Like families, businesses and councils across Australia, we are feeling the impacts of rapid inflation and rising costs. We needed to look at the best — and most responsible — ways to spend the money the community trusts us to manage.   

We wanted our community to better understand the challenges and help us find the solutions. So, we asked the community: Which infrastructure or services are priorities? How can we best raise money, or make savings, to pay for what we value most? 


Who did we talk to? 

Council received feedback from thousands of residents in a range of ways. We received nearly 2,000 community survey responses and conducted more than 2,300 conversations through 17 pop-up engagements.   

To make sure diverse voices were heard, we reached 420 people across four harder-to-reach cohorts. Together with translators, carers, teachers, advisory committees and community champions, we worked directly with multicultural groups, refugees, people with disabilities and seniors through 14 targeted engagement activities. We connected with 152 young people across five targeted pop-up sessions and held creative drawing activities with 54 children. 

Our Community Priorities Panel, a deliberative panel of 35 people, reflected our community’s demographics and diversity. It had access to a wide range of information and technical experts, and recommended to Council maintaining community wellbeing services, reviewing these services every four years, maximising existing assets and improving digital customer experience. 

Whether people had their say online, participated in the panel or drew a picture of what they like about Glen Eira, every response counted.   


What did the community say? 

The community was asked to prioritise our infrastructure and services, and provide ideas around raising money and making savings. 

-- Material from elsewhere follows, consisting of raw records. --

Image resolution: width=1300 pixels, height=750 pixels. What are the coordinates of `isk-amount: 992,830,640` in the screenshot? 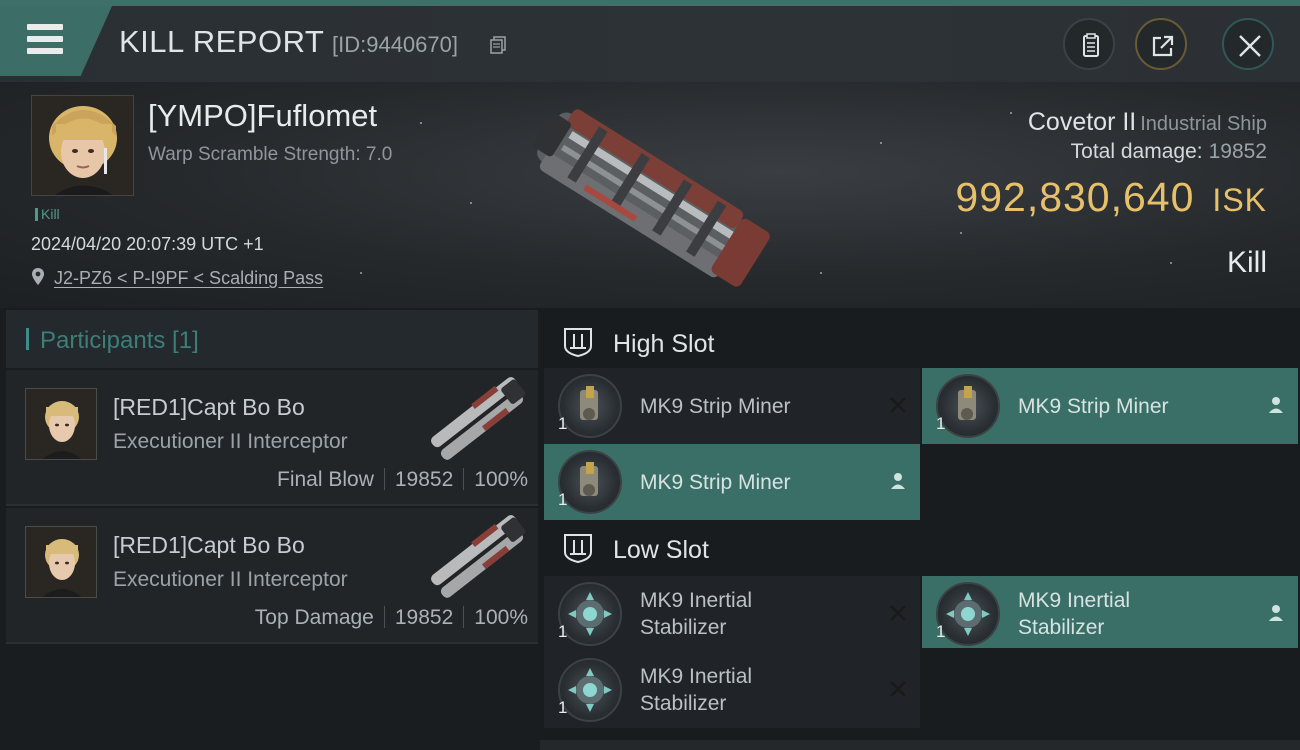 It's located at (1075, 197).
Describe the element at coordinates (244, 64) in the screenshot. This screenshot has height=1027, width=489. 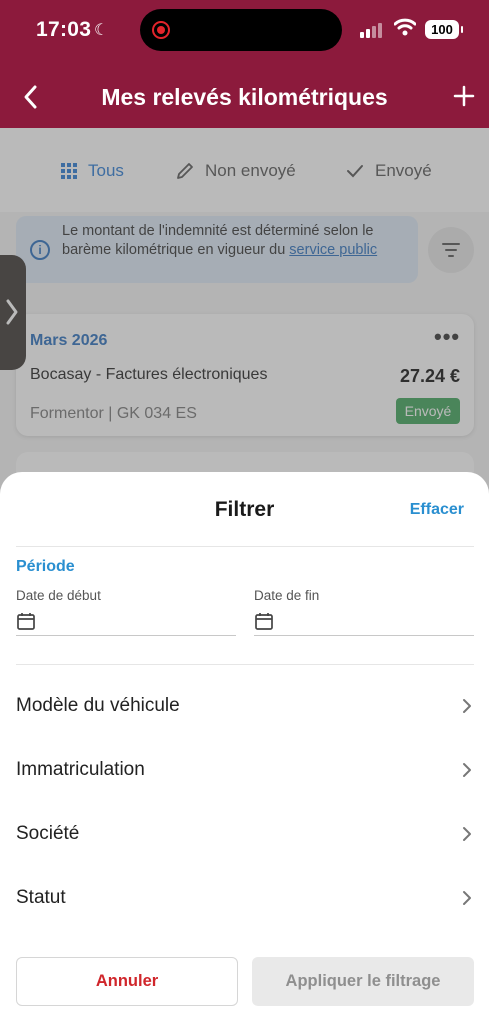
I see `app-header: 17:03 ☾ 100 Mes relevés kilométriques` at that location.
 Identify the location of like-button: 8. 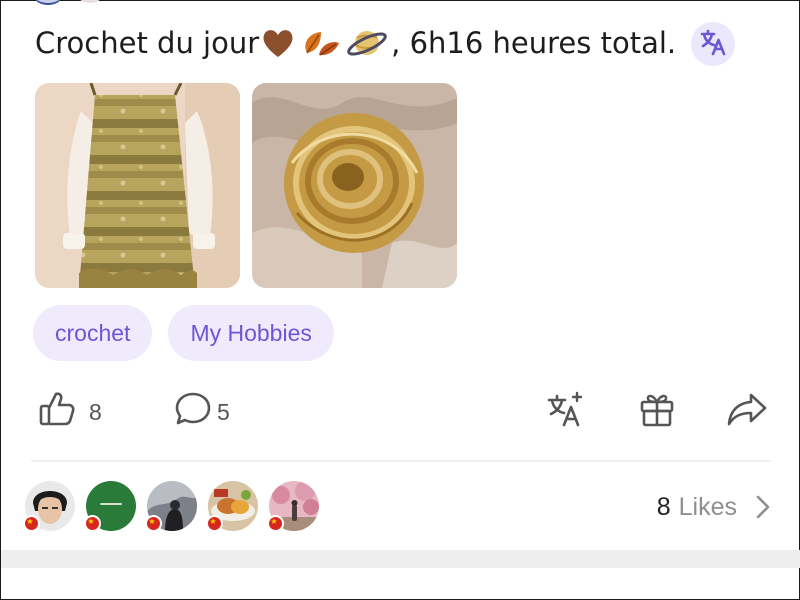
(70, 412).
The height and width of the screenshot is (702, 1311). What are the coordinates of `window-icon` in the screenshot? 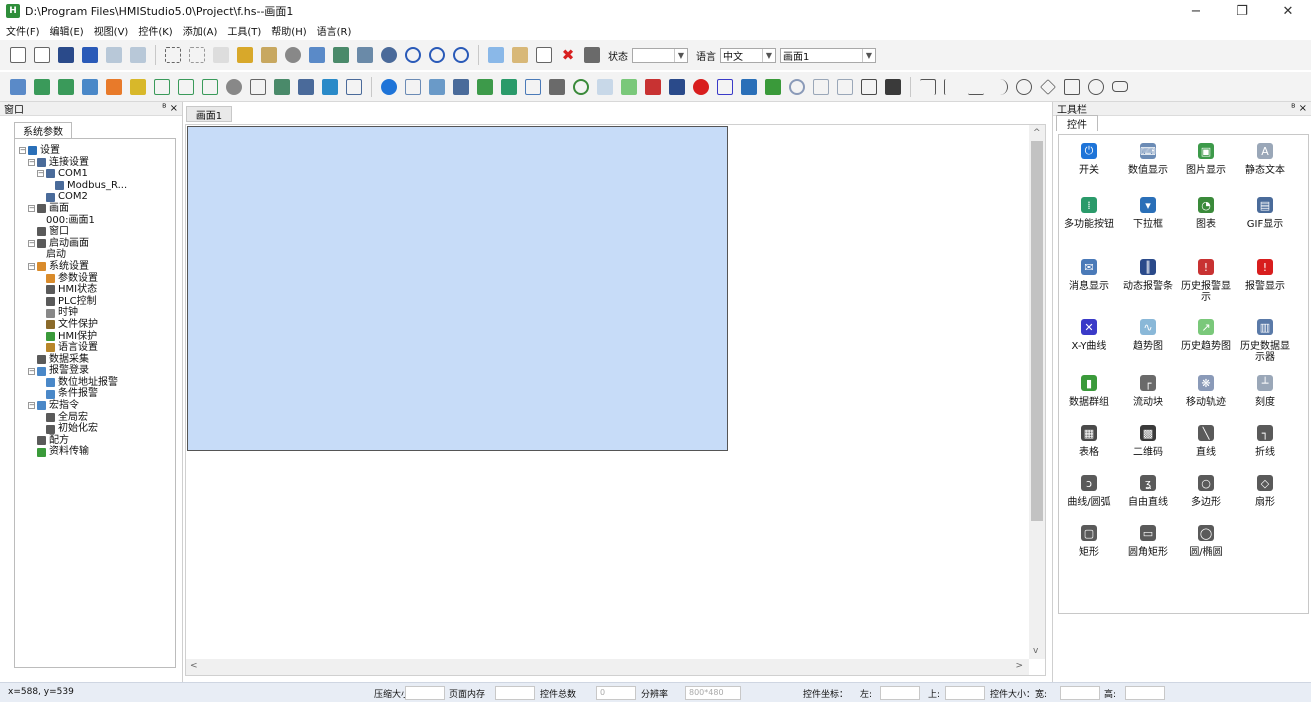 It's located at (258, 86).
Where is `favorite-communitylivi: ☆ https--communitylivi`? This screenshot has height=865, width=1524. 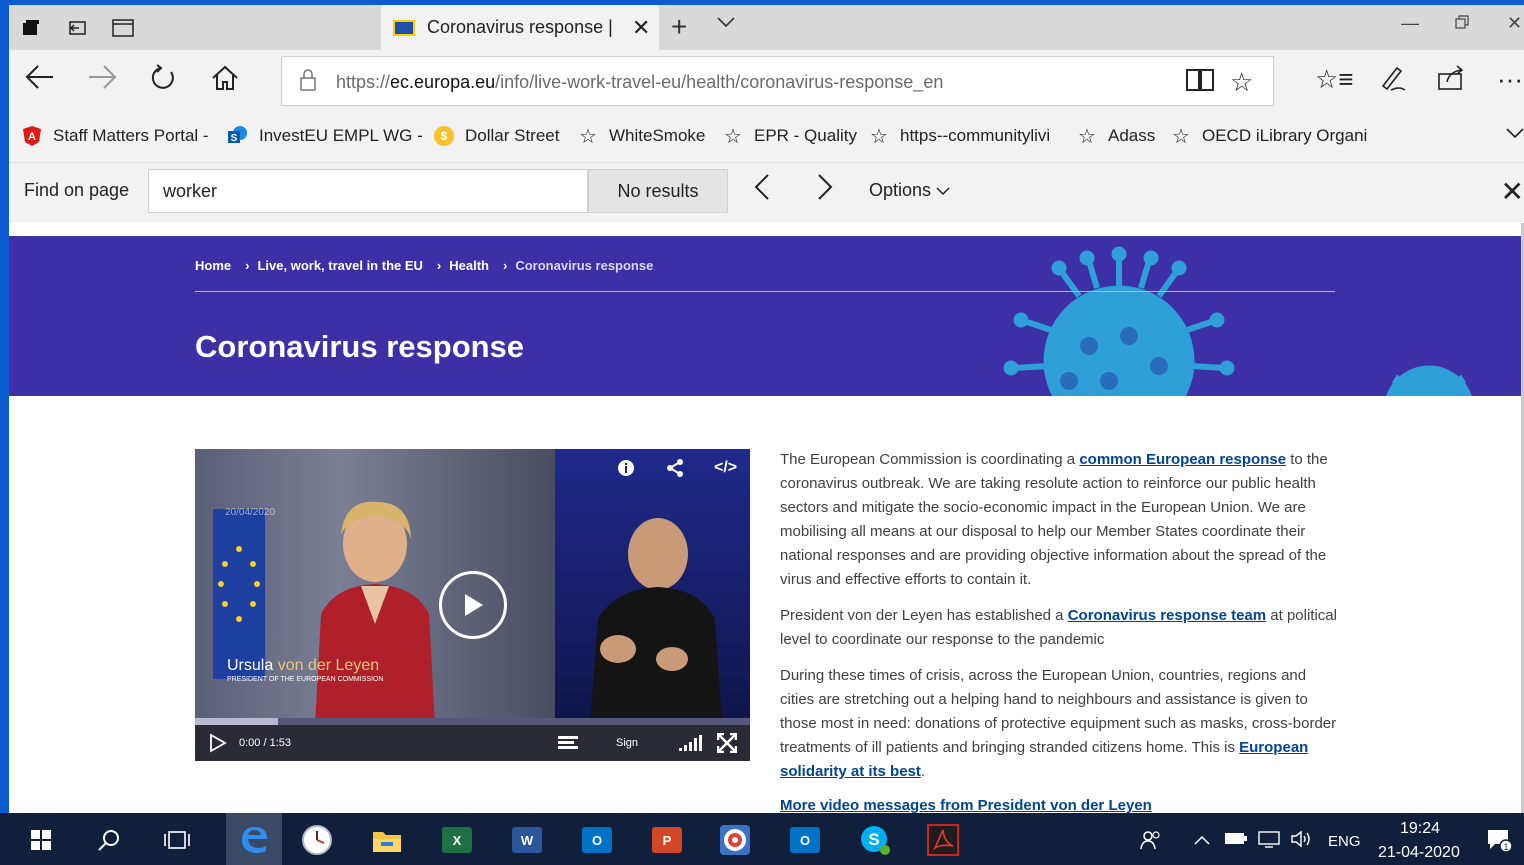
favorite-communitylivi: ☆ https--communitylivi is located at coordinates (959, 136).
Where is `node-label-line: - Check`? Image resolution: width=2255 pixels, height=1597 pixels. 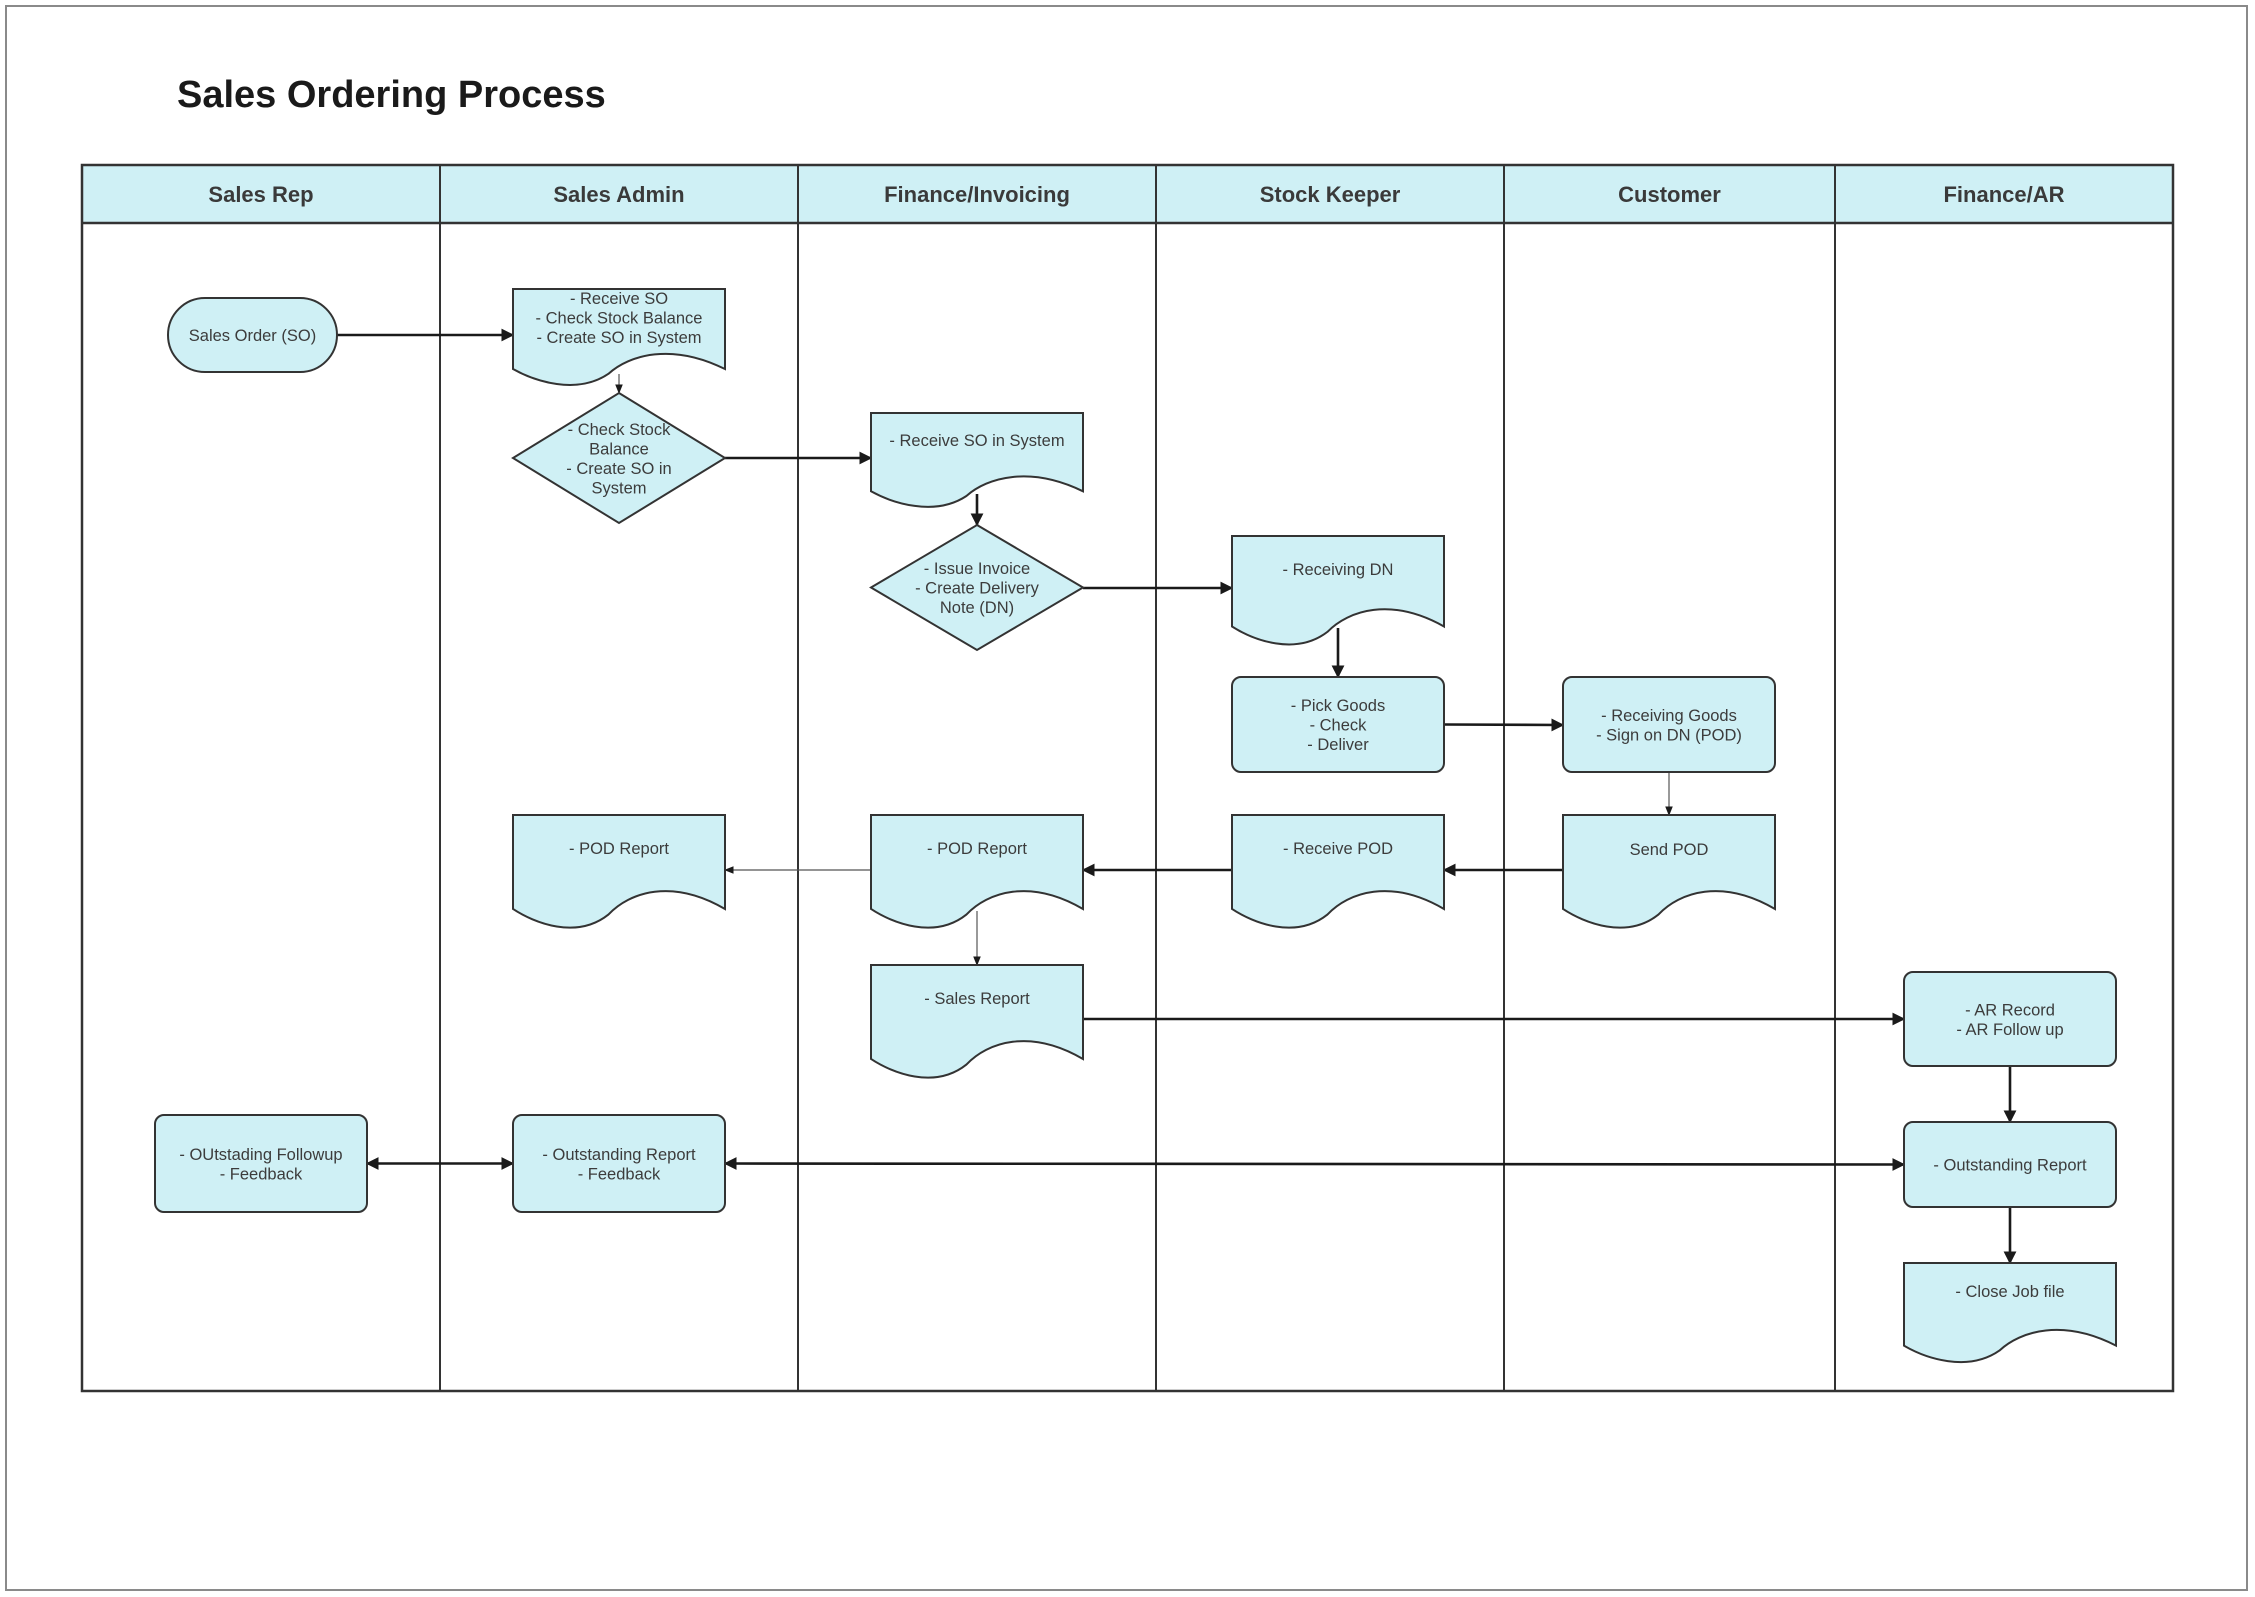
node-label-line: - Check is located at coordinates (1339, 726).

The Our Priorities, Our Future community survey indicated the following services are most important to our community:

  1. Open space
  2. Recreation
  3. Roads, footpaths and cycling
  4. Waste
  5. Libraries
  6. Climate action

The community survey also showed:   

  • The services that are least important to our community are business support information services; seniors programs; diversity and inclusion programs; permits for building and planning; and community groups, grants and support.   
  • The community may be open to increasing fees and/or charges to maintain current service levels, with 52 per cent of the community responding in the ‘maybe’ range, but ‘no’ is the most common single response at 37 per cent.   
  • Sponsorships and partnerships are the preferred option for Council to raise money to maintain current services, followed by increasing user fees. 
  • Postponing building and/or replacing facilities is the preferred method for making savings. There is limited appetite for Council to reduce the range of services it delivers. 
  • The community may be open to Council reducing spending on some services if it means the same range of services could still be provided but to a lesser standard. 

What’s next for Council? 

Council unanimously committed to using the findings from Our Priorities, Our Future to inform future planning and decision-making — a genuine demonstration of increasing participation and bringing shared values together to respond to shared challenges and influence future prioritisation, spending and revenue raising.